DESCRIPTION (provided by applicant): Project Summary The studies proposed in this application are aimed at progressing an innovative approach to treating mucopolysaccharidoses (MPS) toward clinical trials. MPS is a family of lysosomal storage diseases caused by mutations in the enzymes that normally degrade glycosaminoglycans (GAGs). Because of deficiencies in the mutated enzymes, GAGs build up to toxic levels causing a wide range of symptoms including severe mental retardation, cardiac dysfunction, and early death. Current therapies attempt to compensate for the deficiencies by IV infusion of specific recombinant enzymes, Enzyme Replacement Therapy (ERT). Patients, especially those only mildly affected, do receive some benefit from ERT, however the benefit is limited primary because of minimal penetration of infused enzymes in tissues with restricted blood flow such as joints (synovial capsule), heart valve (cartilage), and brain (blood brain barrier).
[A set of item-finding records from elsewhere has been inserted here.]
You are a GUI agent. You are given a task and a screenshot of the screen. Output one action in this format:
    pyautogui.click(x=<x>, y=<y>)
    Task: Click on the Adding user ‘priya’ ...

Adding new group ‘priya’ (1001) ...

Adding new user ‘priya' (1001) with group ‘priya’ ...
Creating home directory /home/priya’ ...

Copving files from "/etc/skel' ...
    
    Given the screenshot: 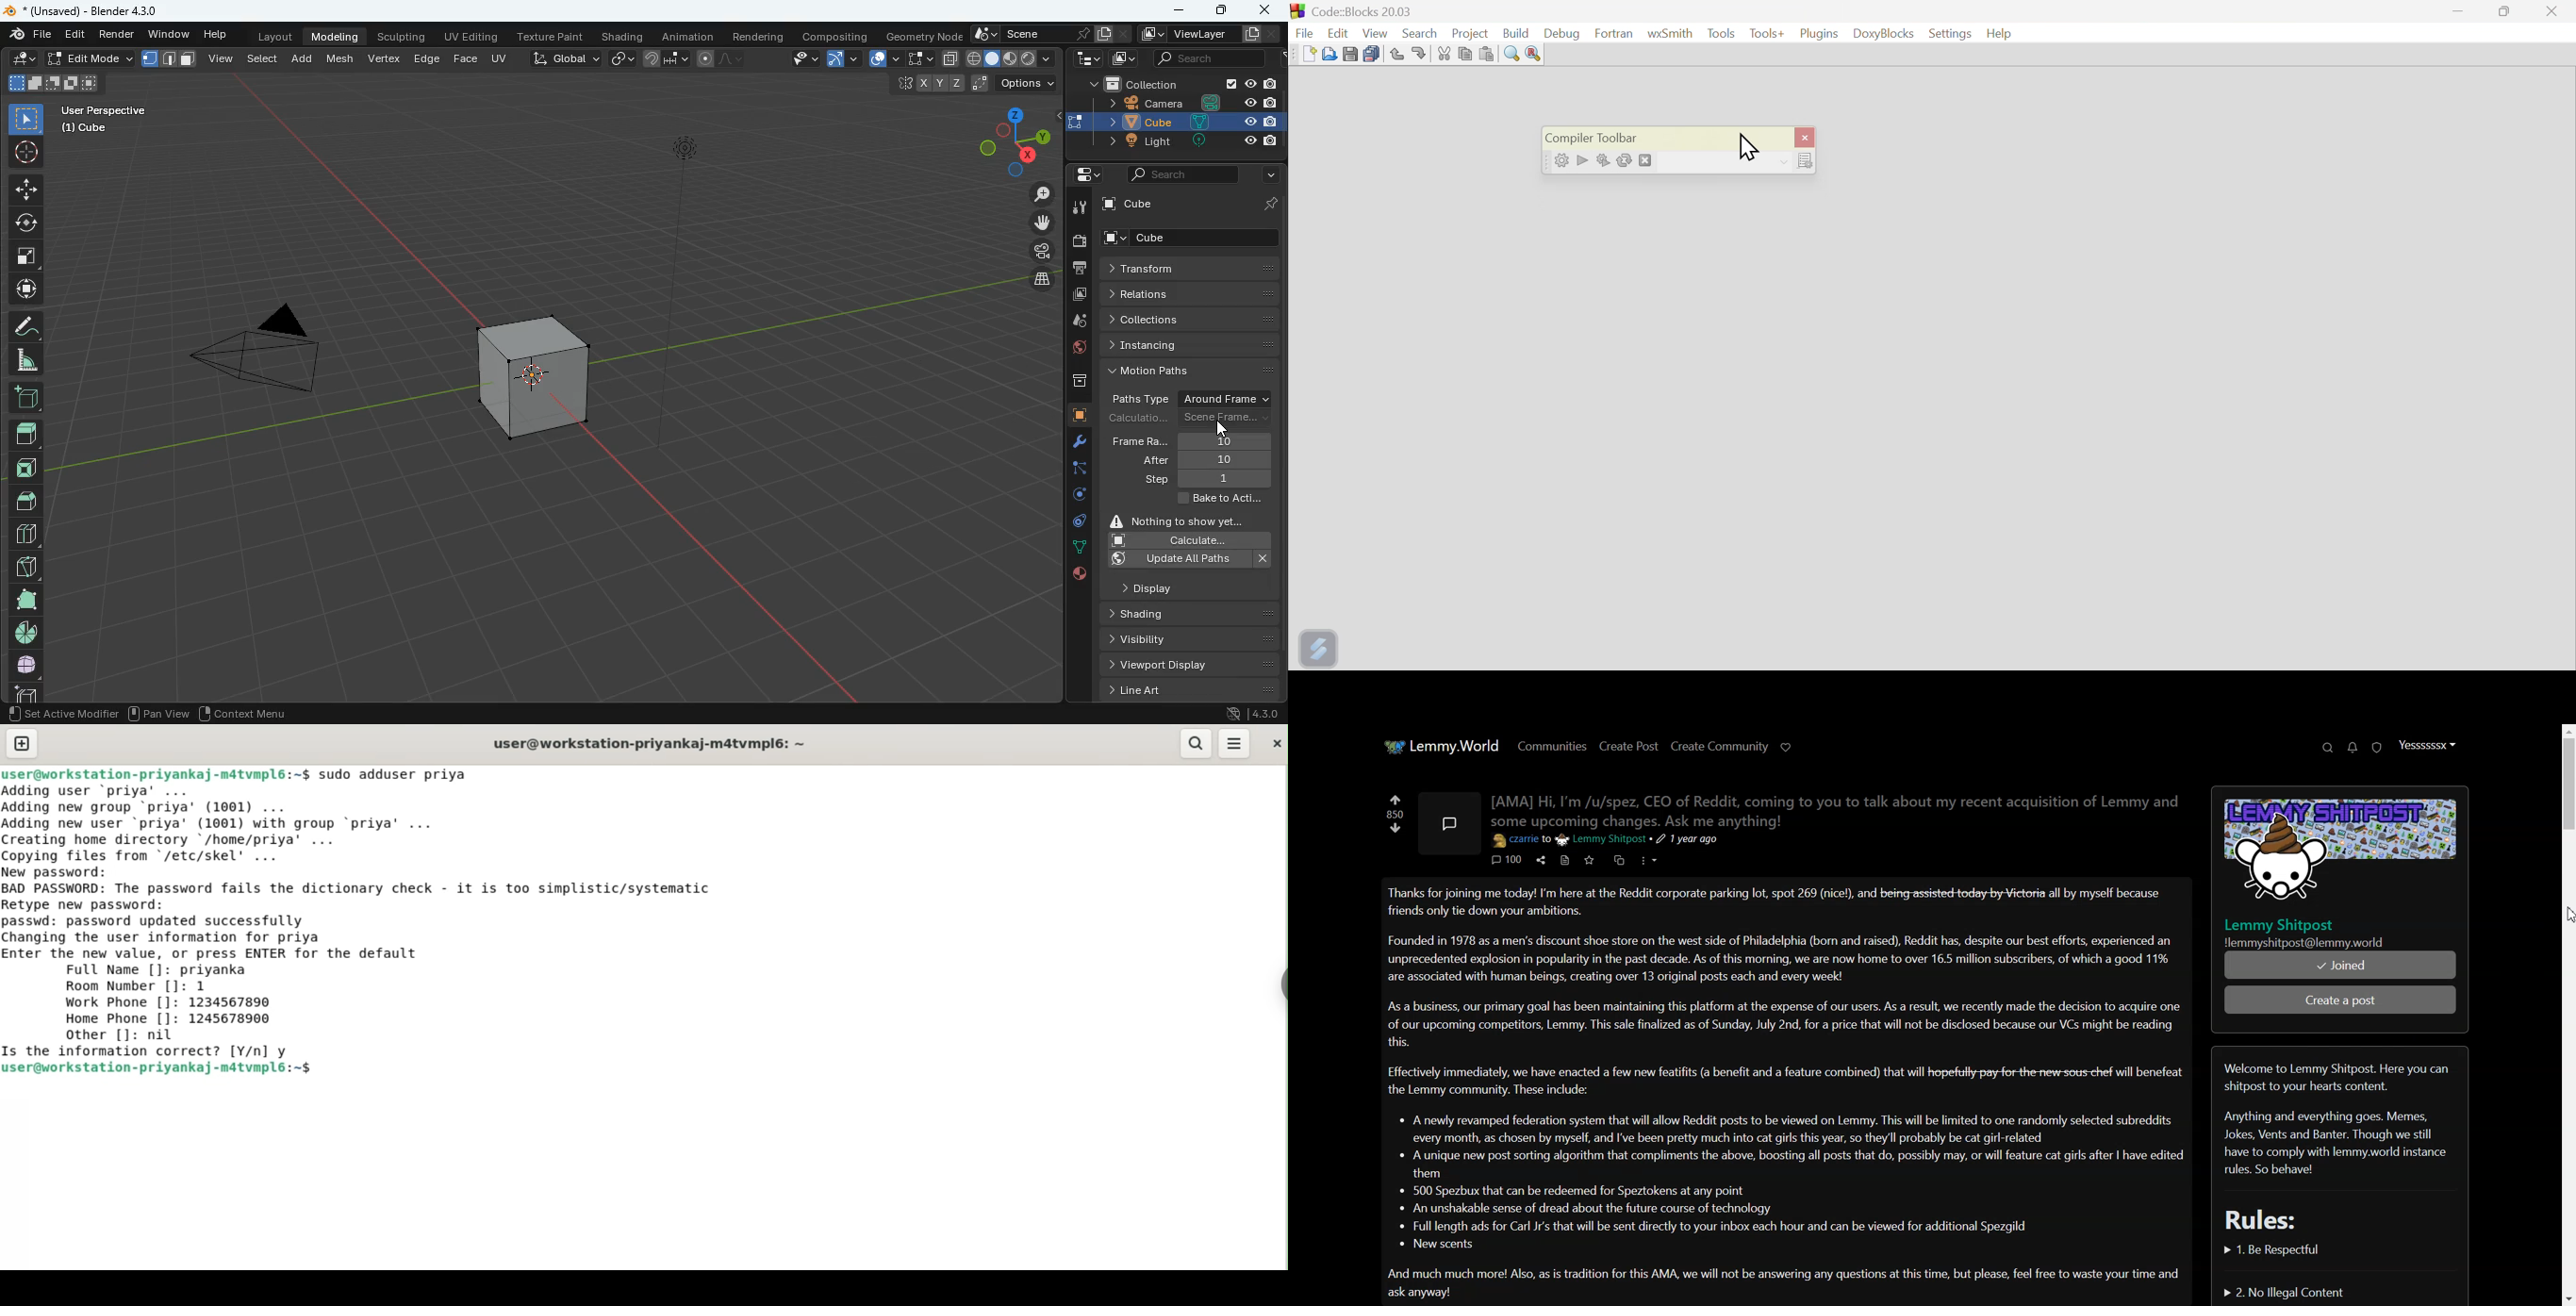 What is the action you would take?
    pyautogui.click(x=262, y=822)
    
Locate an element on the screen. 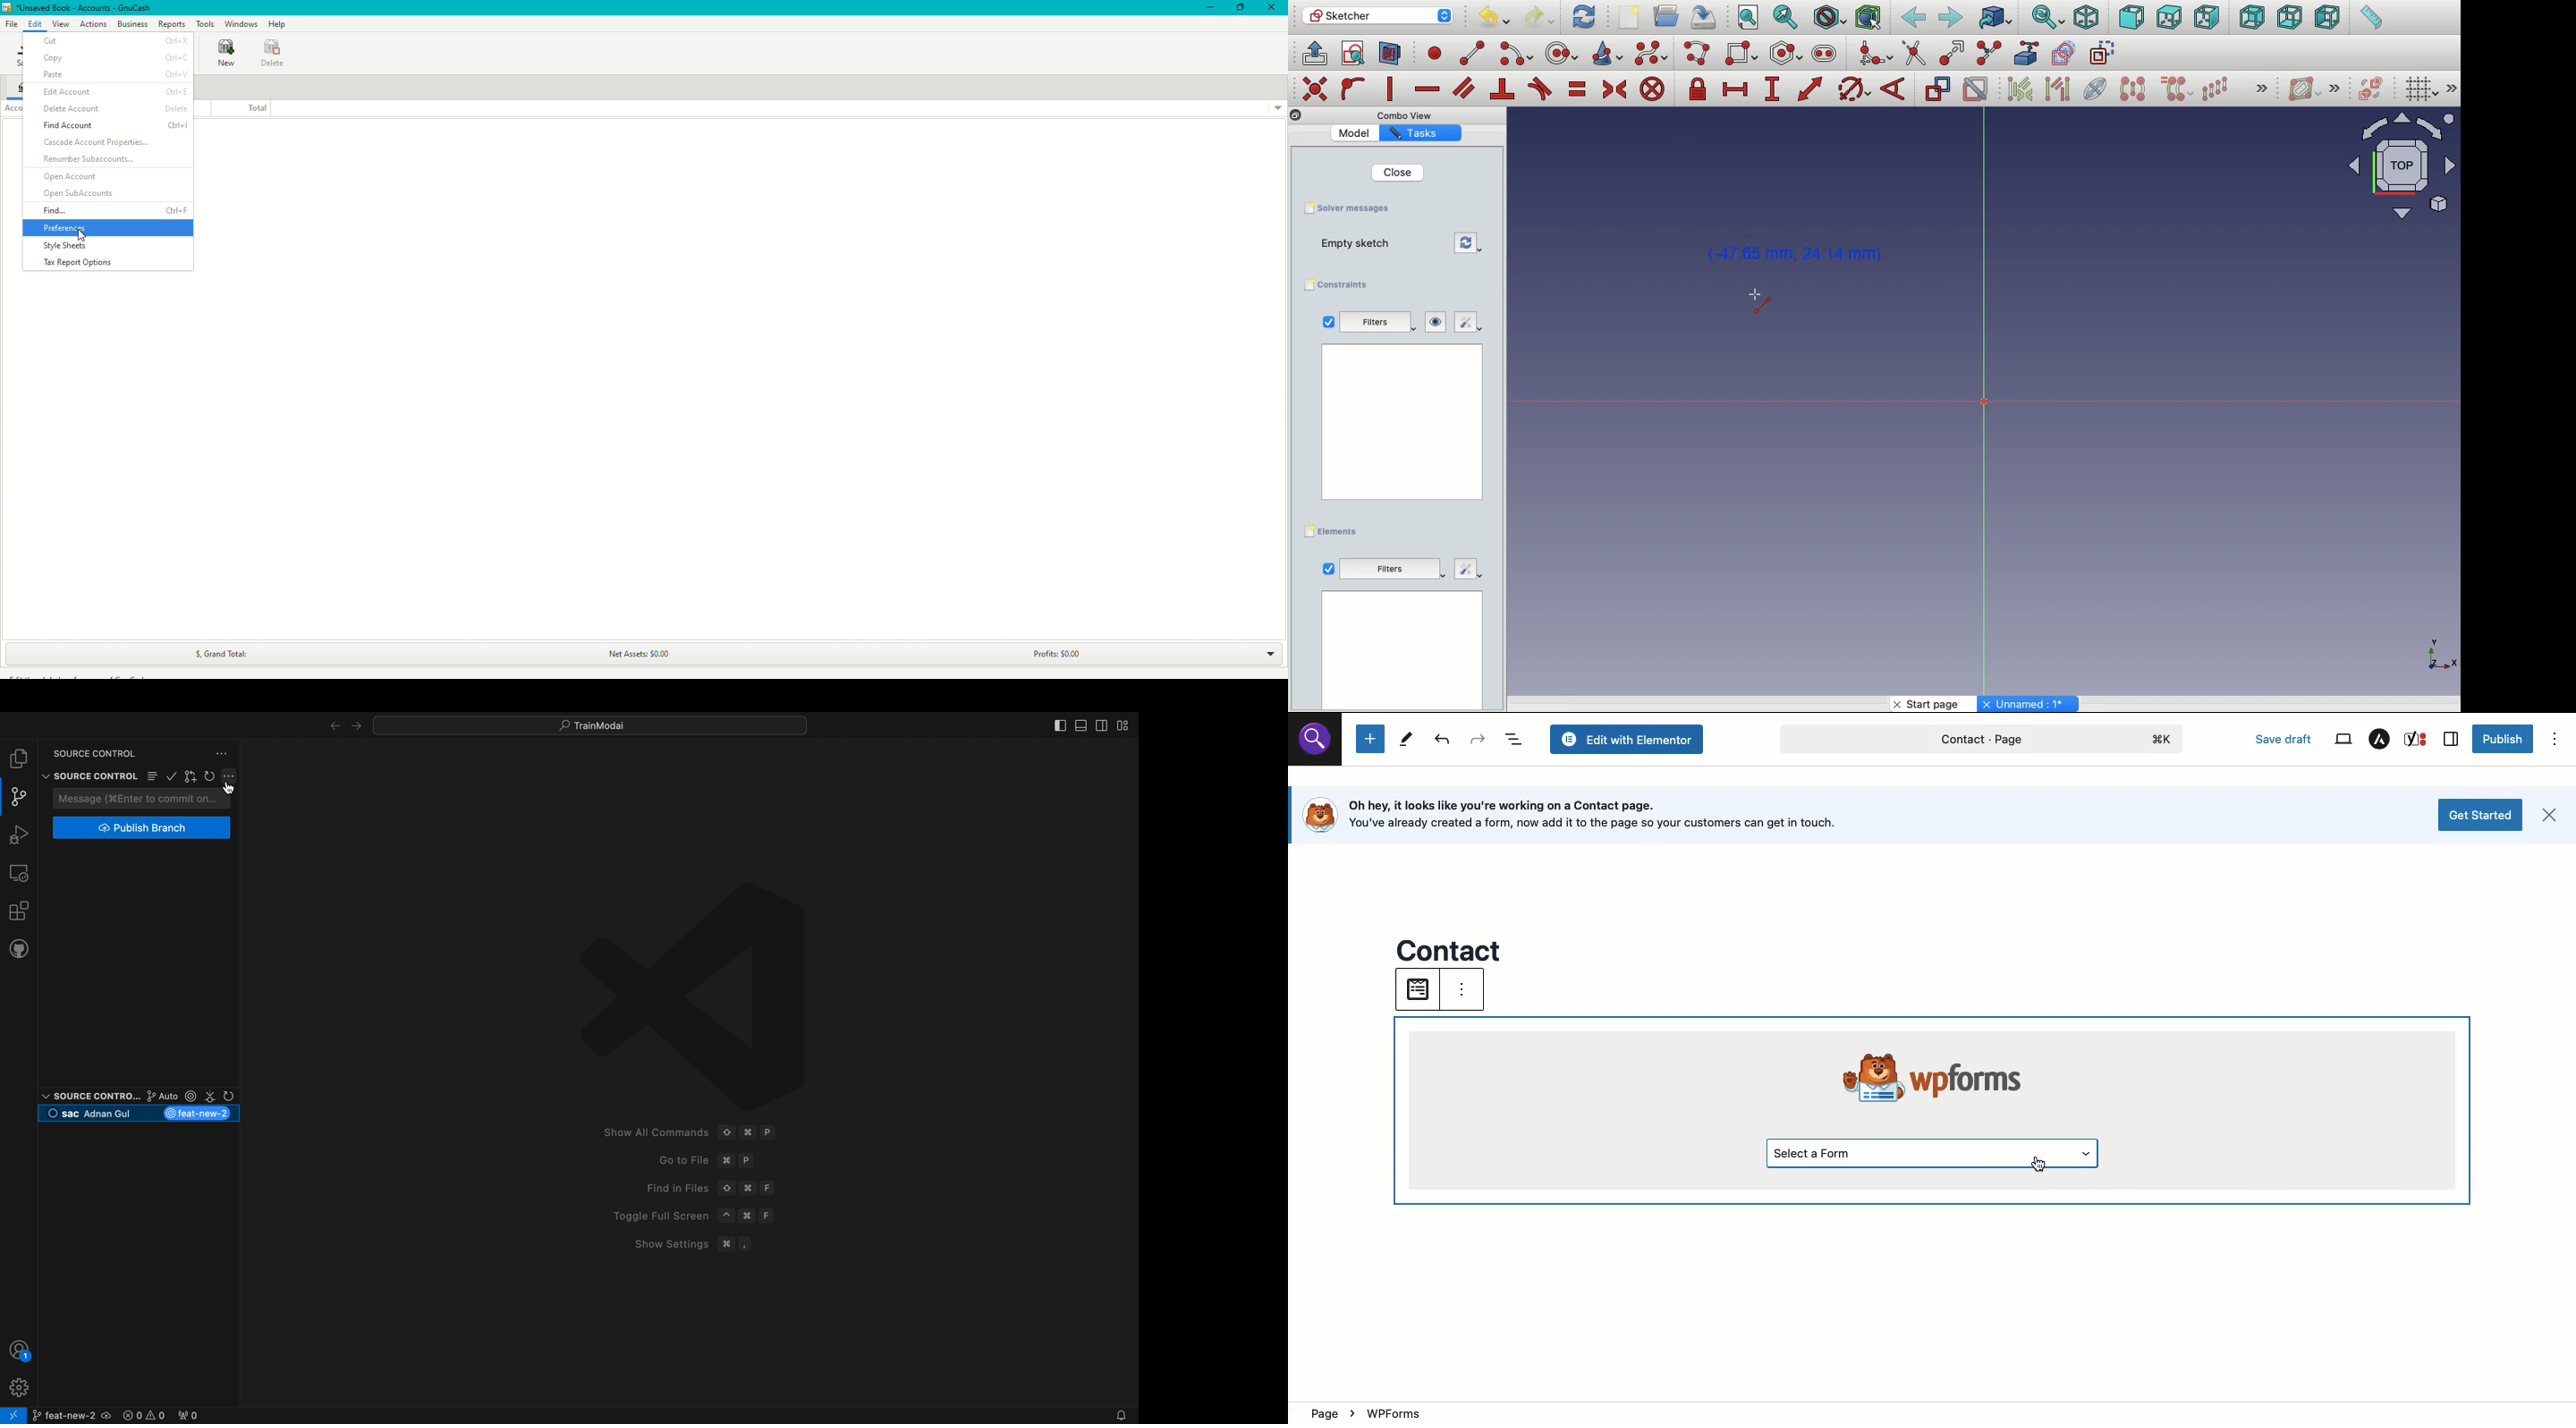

Further, many patients rapidly developblocking antibody responses to ERT, an effect that is most pronounced in those patients that are most severely affected. Our therapeutic approach (Substrate Optimization Therapy, SOT) is novel because it uses the first ever small molecule GAG biosynthesis inhibitors to subtlety shape the fine structural composition of GAGs in patients, enabling the GAGs to be degraded despite the pathogenic enzyme deficiency. The small molecule approach is superior because it can penetrate the relevant tissues including the central nervous system, heart valve, bone, and joints plus it avoids issues of antibody inhibition in those patients most in need of treatment. Also, due to the underlying biology and disease pathogenesis, this approach will treat MPS I, II, andIII with a single therapeutic agent. Through the studies proposed in this application, we will complete the preclinical and IND enabling studies required to initiate a Phase I clinical trial. PUBLIC HEALTH RELEVANCE: Relevance The goal of this proposal is to develop a new therapy for treating mucopolysaccharidosis (MPS). MPS is a collection of rare childhood genetic diseases that are currently only partially managed through weekly intravenous injections that do not treat the neurological deficits arising from the diseases. Through this grant we aim to develop the first therapy to treat all symptoms including the devastating neurological deficits of these diseases.